Próximo à pequena cidade de Olho D’água do Casado fica localizado o povoado de Umbuzeiro. No povoado existe uma pequena casa branca, com apenas cinco cômodos. Logo acima no terreno pode-se ver uma pequena casa de mel construída ao lado de uma escola, com um quadro negro e algumas carteiras. Em volta a isso, apenas a vegetação nativa do Sertão alagoano.
Quem mora nesta casa branca é Cícera Alves da Silva, mais conhecida como Dona Cícera Cupira. Aos 47 anos, é casada e mãe de nove filhos. Apicultora desde 2005 viu na atividade uma oportunidade de gerar renda, melhorar a qualidade de vida, desenvolver sua região e realizar um sonho antigo.
O apelido Cupira veio da família do marido, José Martin da Silva, e é o nome de uma abelha nativa que faz ninho em cupinzeiros. A família de José vendia mel de Cupira que segundo a crença popular, serve para combater manchas no olho. Não sabia ela, nem o marido, que as abelhas estariam mais presentes na vida deles do que no apelido.
Antes de iniciar a criação de abelhas, ela vendia roupas, redes, lençóis e outros artigos têxteis para sustentar a casa. “Eu comprava em Caruaru e trazia para vender. Eu ia até a casa de todos os moradores da região e oferecia meus produtos, fazia meu caminho de bicicleta”, recorda.
Isso até 2001, quando Dona Cícera conheceria a apicultura e mudaria de ramo. “Eu vi que era aquilo que eu queria fazer. Foi amor à primeira vista”, diz.
A chegada das abelhas – Em 2001, a cidade de Olho D’água do Casado recebeu várias palestras promovidas pelo Fórum de Desenvolvimento Local Integrado e Sustentável (DLIS), sobre as potencialidades produtivas na região. A ação foi criada pelo programa Comunidade Ativa e é uma instância de articulação das organizações sociais que atuam na região com o objetivo de fomentar o desenvolvimento. Das propostas apresentadas, Dona Cícera se interessou pela criação de abelhas e extração do mel.
“Eu queria muito começar a produzir, mas não tinha como. Eu não tinha dinheiro para comprar caixas para montar minhas primeiras colméias. Aí eu tive a idéia de vender os dois bois que tínhamos para poder investir nas primeiras caixas de abelha”, diz.
A família de Dona Cícera foi contra a iniciativa. “Meu marido era contra a venda dos bois. Meu pai e minha mãe, também. Durante muito tempo eles tentaram me convencer do contrário, mas eu sabia que era aquilo que eu tinha que fazer e bati o pé até que convenci a todos de que deveríamos fazer esse esforço”, lembra.
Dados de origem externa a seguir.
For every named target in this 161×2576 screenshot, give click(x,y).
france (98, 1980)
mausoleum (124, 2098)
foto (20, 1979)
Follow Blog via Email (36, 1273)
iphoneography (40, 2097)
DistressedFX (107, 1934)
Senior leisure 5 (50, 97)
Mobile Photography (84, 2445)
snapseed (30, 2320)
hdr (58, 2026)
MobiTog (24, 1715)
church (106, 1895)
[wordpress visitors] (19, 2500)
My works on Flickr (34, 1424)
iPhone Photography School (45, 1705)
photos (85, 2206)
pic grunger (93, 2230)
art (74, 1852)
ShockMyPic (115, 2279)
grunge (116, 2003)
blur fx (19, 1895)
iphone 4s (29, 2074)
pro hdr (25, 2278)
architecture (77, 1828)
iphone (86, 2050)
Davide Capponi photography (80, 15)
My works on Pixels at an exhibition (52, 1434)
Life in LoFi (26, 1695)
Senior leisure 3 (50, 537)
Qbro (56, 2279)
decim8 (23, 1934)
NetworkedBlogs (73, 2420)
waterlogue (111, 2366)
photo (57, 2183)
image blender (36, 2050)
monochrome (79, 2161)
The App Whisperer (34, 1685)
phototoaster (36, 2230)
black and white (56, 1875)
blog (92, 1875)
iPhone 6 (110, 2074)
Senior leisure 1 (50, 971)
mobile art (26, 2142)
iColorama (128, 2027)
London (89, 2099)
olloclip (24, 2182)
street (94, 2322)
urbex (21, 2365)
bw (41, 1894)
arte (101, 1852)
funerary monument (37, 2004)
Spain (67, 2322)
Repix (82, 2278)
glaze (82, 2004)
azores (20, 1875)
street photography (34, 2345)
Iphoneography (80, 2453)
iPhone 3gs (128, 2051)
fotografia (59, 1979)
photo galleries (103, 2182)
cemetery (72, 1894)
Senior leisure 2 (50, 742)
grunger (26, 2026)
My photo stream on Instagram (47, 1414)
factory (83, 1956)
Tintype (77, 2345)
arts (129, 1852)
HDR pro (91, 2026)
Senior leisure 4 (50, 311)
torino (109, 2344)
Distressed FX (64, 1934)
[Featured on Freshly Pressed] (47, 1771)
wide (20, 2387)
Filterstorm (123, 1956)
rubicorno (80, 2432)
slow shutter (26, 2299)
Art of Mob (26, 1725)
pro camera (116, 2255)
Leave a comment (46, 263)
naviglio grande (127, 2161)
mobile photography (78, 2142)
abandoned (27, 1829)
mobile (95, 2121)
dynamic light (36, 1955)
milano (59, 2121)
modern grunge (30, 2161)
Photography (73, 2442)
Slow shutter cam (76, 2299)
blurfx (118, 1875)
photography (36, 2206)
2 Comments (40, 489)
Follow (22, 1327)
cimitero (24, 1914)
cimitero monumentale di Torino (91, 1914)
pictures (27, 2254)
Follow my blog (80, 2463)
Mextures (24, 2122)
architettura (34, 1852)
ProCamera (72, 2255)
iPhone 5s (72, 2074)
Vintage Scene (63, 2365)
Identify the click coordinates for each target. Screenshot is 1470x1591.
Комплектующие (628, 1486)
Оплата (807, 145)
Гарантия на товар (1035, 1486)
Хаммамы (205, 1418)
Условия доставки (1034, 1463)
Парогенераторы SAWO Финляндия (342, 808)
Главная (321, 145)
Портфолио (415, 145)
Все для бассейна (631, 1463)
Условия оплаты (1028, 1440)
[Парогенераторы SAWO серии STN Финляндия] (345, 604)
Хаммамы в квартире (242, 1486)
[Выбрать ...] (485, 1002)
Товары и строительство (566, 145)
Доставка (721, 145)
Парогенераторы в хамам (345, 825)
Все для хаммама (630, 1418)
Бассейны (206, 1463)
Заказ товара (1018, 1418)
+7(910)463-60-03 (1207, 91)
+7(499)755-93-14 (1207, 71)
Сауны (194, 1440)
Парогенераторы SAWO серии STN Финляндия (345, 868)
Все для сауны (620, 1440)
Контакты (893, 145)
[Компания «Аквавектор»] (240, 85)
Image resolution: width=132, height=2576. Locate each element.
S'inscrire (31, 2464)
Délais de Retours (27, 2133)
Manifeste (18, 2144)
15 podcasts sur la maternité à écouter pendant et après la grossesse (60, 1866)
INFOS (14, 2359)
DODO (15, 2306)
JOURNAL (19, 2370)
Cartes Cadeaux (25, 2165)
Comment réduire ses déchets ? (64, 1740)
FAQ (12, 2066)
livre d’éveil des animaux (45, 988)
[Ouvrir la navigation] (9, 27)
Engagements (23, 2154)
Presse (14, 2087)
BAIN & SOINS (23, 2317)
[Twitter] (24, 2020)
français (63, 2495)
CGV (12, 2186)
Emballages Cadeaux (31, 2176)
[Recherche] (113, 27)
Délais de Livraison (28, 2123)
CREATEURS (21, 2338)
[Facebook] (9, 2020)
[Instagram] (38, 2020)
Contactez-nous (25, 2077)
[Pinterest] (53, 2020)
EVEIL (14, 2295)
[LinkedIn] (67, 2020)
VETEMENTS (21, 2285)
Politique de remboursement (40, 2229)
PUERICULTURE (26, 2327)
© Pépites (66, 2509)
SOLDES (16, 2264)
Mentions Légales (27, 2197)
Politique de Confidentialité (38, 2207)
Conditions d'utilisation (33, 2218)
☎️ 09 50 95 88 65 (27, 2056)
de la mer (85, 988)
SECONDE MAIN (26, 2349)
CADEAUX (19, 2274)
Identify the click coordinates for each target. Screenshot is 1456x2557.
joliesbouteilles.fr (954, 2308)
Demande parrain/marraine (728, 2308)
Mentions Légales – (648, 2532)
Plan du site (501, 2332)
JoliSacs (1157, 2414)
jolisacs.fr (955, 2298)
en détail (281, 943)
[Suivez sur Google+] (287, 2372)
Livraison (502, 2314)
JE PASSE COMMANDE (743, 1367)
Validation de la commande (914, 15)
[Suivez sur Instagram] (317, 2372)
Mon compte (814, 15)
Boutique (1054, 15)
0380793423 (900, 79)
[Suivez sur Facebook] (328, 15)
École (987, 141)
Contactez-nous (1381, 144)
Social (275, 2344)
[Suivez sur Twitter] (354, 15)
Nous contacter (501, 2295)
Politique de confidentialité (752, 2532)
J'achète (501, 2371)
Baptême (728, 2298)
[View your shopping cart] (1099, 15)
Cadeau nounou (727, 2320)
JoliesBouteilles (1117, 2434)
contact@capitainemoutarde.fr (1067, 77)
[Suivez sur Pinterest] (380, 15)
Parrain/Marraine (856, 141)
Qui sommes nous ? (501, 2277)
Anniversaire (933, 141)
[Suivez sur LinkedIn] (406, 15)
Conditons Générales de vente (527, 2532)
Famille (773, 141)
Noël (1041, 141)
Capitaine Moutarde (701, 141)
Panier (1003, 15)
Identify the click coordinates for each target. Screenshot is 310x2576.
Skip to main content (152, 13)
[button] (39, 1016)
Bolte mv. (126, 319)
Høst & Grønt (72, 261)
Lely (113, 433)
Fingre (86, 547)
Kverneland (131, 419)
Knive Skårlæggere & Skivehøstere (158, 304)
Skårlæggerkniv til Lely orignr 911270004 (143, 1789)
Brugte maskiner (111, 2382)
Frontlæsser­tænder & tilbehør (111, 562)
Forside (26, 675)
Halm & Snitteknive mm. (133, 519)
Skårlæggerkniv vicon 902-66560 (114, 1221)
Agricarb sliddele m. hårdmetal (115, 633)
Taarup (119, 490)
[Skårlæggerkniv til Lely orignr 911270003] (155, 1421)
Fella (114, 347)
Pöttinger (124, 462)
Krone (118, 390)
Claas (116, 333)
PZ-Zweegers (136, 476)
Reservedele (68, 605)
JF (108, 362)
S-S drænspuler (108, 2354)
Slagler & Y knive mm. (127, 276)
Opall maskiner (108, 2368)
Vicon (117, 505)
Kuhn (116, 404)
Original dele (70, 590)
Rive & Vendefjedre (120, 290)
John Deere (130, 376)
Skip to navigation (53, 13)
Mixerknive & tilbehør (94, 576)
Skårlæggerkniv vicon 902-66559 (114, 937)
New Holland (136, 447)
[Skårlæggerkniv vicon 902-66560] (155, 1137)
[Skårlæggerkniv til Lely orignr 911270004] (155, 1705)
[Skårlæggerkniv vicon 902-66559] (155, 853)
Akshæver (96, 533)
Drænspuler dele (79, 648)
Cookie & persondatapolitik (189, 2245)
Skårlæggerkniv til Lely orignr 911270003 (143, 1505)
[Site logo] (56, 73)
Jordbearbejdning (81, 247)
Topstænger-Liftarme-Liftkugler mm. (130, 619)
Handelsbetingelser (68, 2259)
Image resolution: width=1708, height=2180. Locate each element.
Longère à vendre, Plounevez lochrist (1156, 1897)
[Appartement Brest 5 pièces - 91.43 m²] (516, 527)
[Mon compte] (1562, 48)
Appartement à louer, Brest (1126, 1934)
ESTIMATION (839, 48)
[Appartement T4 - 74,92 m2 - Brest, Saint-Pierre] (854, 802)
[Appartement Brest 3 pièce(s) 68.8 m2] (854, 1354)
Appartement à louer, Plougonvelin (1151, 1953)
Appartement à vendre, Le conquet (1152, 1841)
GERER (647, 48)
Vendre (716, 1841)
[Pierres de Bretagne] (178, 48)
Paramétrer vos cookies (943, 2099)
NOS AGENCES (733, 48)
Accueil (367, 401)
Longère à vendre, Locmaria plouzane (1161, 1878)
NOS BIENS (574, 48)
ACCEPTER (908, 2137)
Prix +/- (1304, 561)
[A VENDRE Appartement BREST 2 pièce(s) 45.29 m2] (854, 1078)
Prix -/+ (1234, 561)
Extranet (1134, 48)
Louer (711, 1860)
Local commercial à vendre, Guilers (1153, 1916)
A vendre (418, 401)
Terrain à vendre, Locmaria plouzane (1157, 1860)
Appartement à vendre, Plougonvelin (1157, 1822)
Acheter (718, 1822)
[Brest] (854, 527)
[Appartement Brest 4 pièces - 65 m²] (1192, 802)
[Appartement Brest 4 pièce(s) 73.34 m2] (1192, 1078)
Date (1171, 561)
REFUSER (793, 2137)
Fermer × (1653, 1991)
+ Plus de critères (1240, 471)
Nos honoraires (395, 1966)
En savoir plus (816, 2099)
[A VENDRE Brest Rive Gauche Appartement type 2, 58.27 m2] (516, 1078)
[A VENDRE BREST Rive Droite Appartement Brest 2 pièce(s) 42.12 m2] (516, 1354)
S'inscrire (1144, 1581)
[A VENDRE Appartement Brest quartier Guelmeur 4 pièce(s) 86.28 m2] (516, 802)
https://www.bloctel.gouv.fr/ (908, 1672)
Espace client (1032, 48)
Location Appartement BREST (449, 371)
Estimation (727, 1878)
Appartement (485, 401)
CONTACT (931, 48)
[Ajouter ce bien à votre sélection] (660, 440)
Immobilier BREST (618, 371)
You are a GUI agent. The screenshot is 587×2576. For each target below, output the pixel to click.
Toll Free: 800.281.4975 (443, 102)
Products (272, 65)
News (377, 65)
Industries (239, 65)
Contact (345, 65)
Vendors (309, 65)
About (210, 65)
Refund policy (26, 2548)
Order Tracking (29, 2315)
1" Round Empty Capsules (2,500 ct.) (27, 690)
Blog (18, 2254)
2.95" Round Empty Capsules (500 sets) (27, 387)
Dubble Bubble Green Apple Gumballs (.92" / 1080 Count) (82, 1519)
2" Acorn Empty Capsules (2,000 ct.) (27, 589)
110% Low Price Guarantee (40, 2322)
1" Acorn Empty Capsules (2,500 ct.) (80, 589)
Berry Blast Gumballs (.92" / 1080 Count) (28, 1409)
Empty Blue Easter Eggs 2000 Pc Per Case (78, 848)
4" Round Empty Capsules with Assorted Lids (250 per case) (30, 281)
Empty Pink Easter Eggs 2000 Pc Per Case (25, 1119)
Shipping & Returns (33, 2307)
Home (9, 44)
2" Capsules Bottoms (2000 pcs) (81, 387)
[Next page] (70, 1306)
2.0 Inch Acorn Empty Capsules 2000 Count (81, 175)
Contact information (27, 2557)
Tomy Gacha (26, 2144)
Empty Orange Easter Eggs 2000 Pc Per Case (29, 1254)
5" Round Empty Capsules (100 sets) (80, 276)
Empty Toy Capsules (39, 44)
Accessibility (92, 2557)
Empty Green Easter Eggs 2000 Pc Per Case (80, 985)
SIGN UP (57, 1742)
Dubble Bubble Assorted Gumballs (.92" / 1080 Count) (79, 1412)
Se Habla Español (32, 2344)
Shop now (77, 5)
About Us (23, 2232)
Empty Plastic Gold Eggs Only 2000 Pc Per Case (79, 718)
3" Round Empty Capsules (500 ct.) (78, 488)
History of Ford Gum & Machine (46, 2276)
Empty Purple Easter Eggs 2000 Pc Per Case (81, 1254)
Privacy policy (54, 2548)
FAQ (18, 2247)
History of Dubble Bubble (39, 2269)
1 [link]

Com o dinheiro da venda dos bois, foram compradas dez caixas de abelhas e o que sobrou foi investido em viagens de Dona Cícera para congressos e encontros sobre o tema. Participou, dentre outros eventos, do Congresso Ibero-latino-americano de Apicultura, referência nacional no setor e contou com a presença de proprietários de apiários de dezoito países.
“Eu sofri muito preconceito quando estive fora para fazer meus cursos. O povo daqui falava que eu só queria ir atrás de curso, atrás de abelha e deixava os meninos em casa. Todos diziam que eu só queria estar na rua e que eu não queria cuidar da casa. Mas eu não liguei, sabia que era importante aprender com quem já produzia”, explica.
O programa – Segundo dados do Instituto Brasileiro de Geografia e Estatística (IBGE), em 2001 Alagoas tinha cerca de 300 apicultores com uma produção de 21 mil quilos de mel. Já em 2004, somente o município de Pão de Açúcar havia produzido 24 mil quilos de mel e o Estado, 116 mil. Dados que comprovam o rápido crescimento da atividade.
É nesta realidade, que é lançado em Alagoas, no ano de 2004, o Programa de Arranjos Produtivos Locais (PAPL). A iniciativa faz parte de um modelo de desenvolvimento local com base em ações integradas para consolidar atividades potenciais de cada região.
Os arranjos são um conjunto de empresas e empreendedores, localizados em um mesmo território, que apresentam especialização produtiva e mantêm algum vínculo de articulação e cooperação entre si e com outros atores locais.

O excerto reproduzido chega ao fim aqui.